The verses in St. Paul we see a reference to the “rock” which followed them. This may seem strange or even amusing. But St. Paul tells us the rock was Jesus Christ. The main point is important and clear.

In the desert people need water and water is often hard to find. God giving water to the Jews is a sign of God’s love for His people. Just as Jesus Christ is “bread from heaven” He is also the “living water”. We remember that when Christ speaks to the Samaritan woman he says

“the last day of the feast, the great day, Jesus stood up and proclaimed, “If any one thirst, let him come to me and drink. He who believes in me, as the scripture has said, `Out of his heart shall flow rivers of living water.'”  Now this he said about the Spirit, which those who believed in him were to receive; for as yet the Spirit had not been given, because Jesus was not yet glorified.” (Jn 7:37-39)
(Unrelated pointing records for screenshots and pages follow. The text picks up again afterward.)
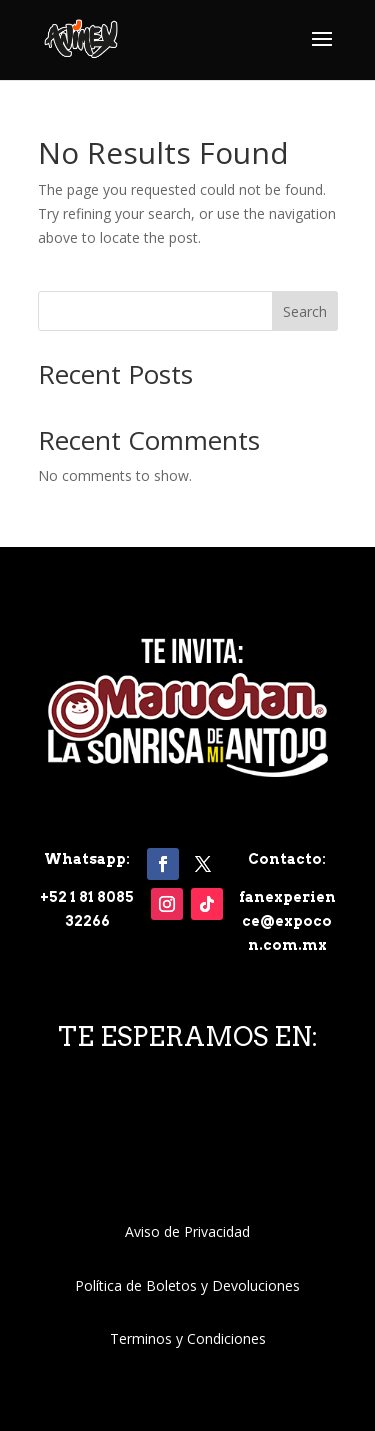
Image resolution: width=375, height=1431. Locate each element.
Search (305, 311)
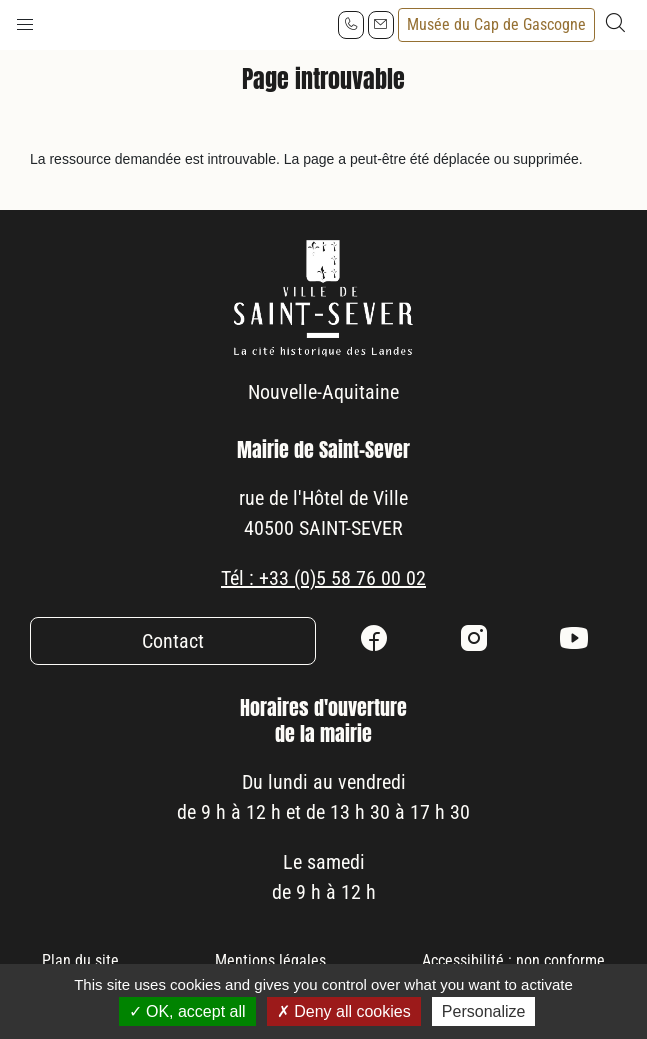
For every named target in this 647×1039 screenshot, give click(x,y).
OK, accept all (187, 1011)
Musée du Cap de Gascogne (496, 24)
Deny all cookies (344, 1011)
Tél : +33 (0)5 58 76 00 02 (323, 578)
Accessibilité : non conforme (513, 960)
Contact (173, 641)
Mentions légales (270, 960)
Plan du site (80, 960)
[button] (25, 20)
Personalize (484, 1011)
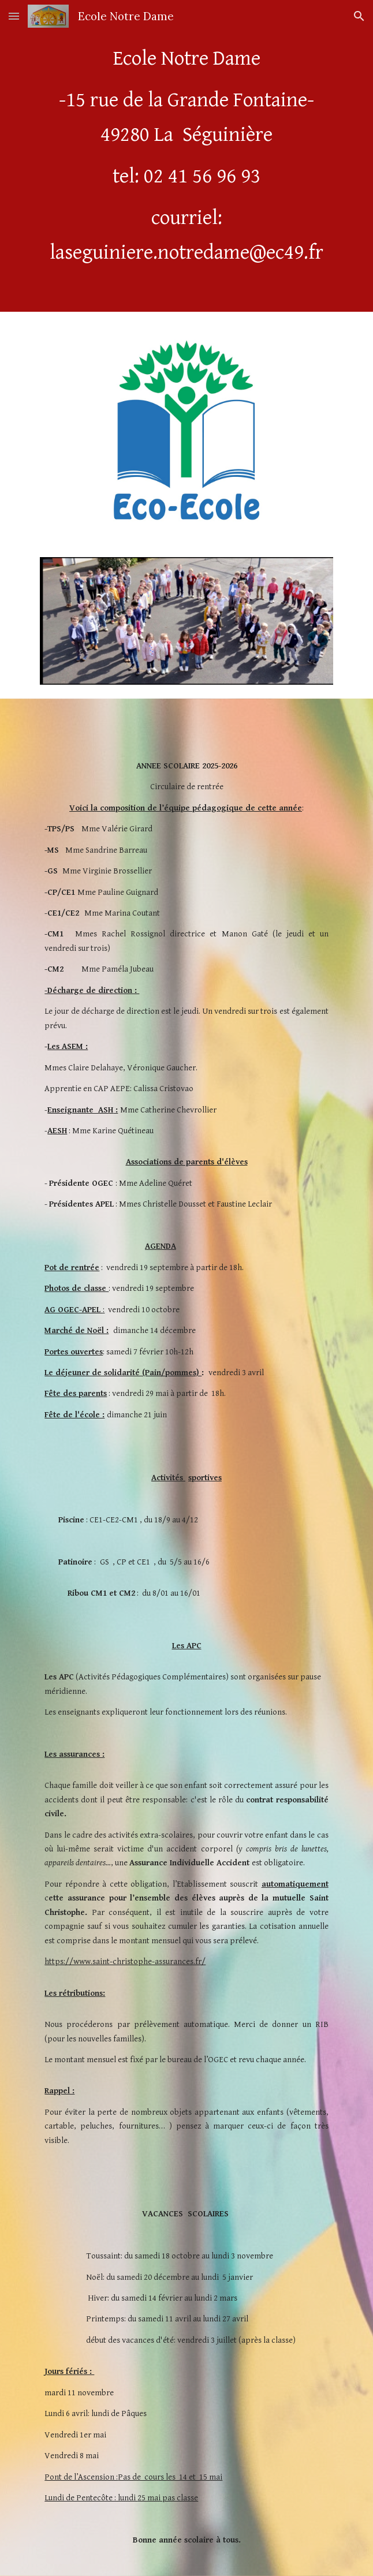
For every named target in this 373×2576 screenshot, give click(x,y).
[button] (14, 16)
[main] (186, 156)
In other words, water is necessary for life, physical life. In the same way this “living water” is necessary for our spiritual health. St. John tells us that this living water is the Holy Spirit. The Holy Spirit was given on the day of Pentecost.

Critics of Christianity often say that Christianity restricts human freedom, that it binds us with all sorts of rule and regulations. But if we look at the Bible, we see that Christianity is about liberation, about our freedom from slavery. The whole Book of Exodus is about the liberation of the Jewish people from slavery in Egypt. In the same way, Christ frees us from slavery to sin and death. When we act out our passions, our sins bind and restrict our freedom. This bondage makes it difficult to love God and our neighbor. The Christian life is a process of regaining our freedom. And of course, our greatest fear is death. Christ, who rose from the dead, promises us that He will raise us up also. Christ is the conqueror of death and the water of Baptism, and the Body and Blood of Holy Communion incorporating us into Christ’s victory over death. Or to put it another way, Jesus said, “…you will know the truth, and the truth will make you free.”